State of Emergency in Adult Swimming Lessons by Miracle Swimming

State of Emergency in Adult Swimming Lessons by Miracle Swimming

Sarasota, FL, August 12, 2024 — Teaching swimming skills on top of fear rather than healing fear first, according to Melon (M. Ellen) Dash of Miracle Swimming, has caused a state of emergency in the U.S. and around the world: adults too often emerge unsafe from conventional lessons. Most adults in swimming lessons are afraid. Learning strokes doesn’t remove their fear.
Now:

· Over 50% of adults in the U.S. (more than 120 million) are afraid in water and cannot swim
· Eighty percent of drownings in the U.S. are by adults
· Drowning increased by 19% in adults ages 65–74 in 2022 compared to 2019
—CDC

The American Red Cross reports that “85% of adults say they can swim, but half of those can’t execute basic water skills.”

“The large instructional agencies don’t realize it,” explains Miracle Swimming School for Adults founder Melon (M. Ellen) Dash in Sarasota, Florida, “but traditional adult swimming lessons don’t teach basic water skills. They overlook fear. Thus, most adults who are afraid in water fail to become safe or confident in lessons. This feeds into the high drowning rate.”

Afraid students and their instructors have opposing definitions of learning to swim.

Respectively:

1. I can rest and play comfortably in deep water for as long as I’d like, even if I don’t know formal strokes.
2. I can do a stroke from here to there in shallow water.

The first is a portrayal of water safety. Students expect to become calm and safe in deep water. Strokes can be learned later.

The second is a definition commonly found in the public and in conventional lessons. It implies, “I can swim because I can move my arms and legs ‘like this.’” This is insufficient to make students safe or confident in deep water. Their fear can lead to panic. Panic is the most likely cause of adult drownings. To heal fear is to significantly reduce panic and therefore drowning.

Diana Nyad, the swimmer of the 111 miles from Cuba to Florida whose story is told in Nyad (Netflix) has done television spots on Miracle Swimming. She asserts: “It is flat-out alarming how many adults in our country die from drowning every year. Eighty percent of drownings are by adults. These senseless deaths can be prevented. Most adult swimming programs are not thorough enough to teach someone to save her/his own life. This is the 100%-effective set of skills every adult needs. Let’s do something about adult drownings.”

A new body of knowledge emerged from over 40 years of exclusively teaching nearly 6,000 afraid adults by Dash and her staff. The advances have rendered conventional methods of adult beginning swimming instruction obsolete. The agencies are unaware of the evolution.

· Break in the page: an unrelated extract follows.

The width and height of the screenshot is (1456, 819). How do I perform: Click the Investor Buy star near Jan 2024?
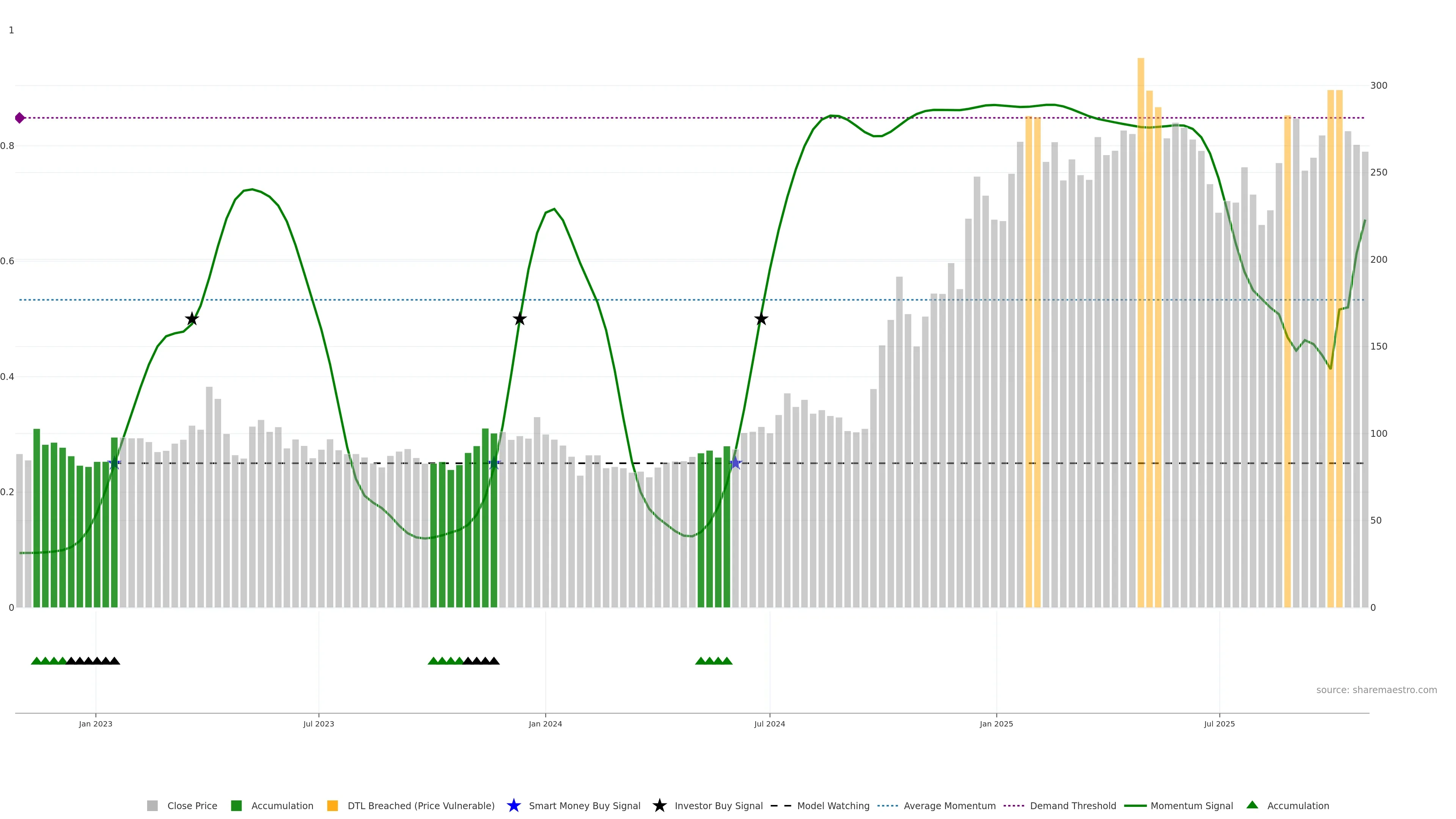[x=519, y=319]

Examples of the new knowledge are:

Prevents Learning
-A correct float is horizontal.
-Learning a stroke, like freestyle, makes you safe in deep water.
-Being told to relax when you’re terrified. Despite fear, blow bubbles, let go of the wall, glide, kick.
-If you can do it in the shallow end, you can do it in the deep.
-The standard ‘swimming test’ of motions determines whether someone is safe.

Enables Learning
– A correct float can be horizontal, diagonal or vertical.
– The ability to remain peaceful going nowhere in deep water makes you safe. Strokes make you safe only if you can out-swim something chasing you.
– If you’re afraid in water, allow yourself to be where you are. Ask all your questions. Stay true to yourself. Learn to trust yourself.
– If afraid, you think differently in the deep. If afraid, you’re not safe in shallow or deep, regardless of what you “can do.”
– The determinant of whether someone is safe is the ability to rest peacefully in deep water for 10 minutes.

Andrea Andrews, aquatic specialist in the U.K and a Director of The Lifesaving Foundation, CLG in Ireland confirms, “Research shows that adults give up on learning to swim in lessons where they don’t feel safe.”

Dr. Shayne Baker, drowning prevention and water safety expert from the University of Southern Queensland, Toowoomba, Australia reports, “There is a deficiency in the data available for learn-to-swim and water safety programs for adults. Urgent attention is necessary to neutralize the state of emergency.”

This emergency requires action by students, instructors, and instructional agencies. The best hope for world water safety is to campaign against shame of being afraid, revise curricula of conventional lessons, rewrite instructor training manuals, and train instructors nationally and internationally in a proven system that makes afraid adults and therefore “all” adults safe.

On October 5, 2024, “Get Comfortable in Water Day,” will be held to demonstrate the teaching of an infallible system for afraid adults, their instructors, learn-to-swim agencies and the press.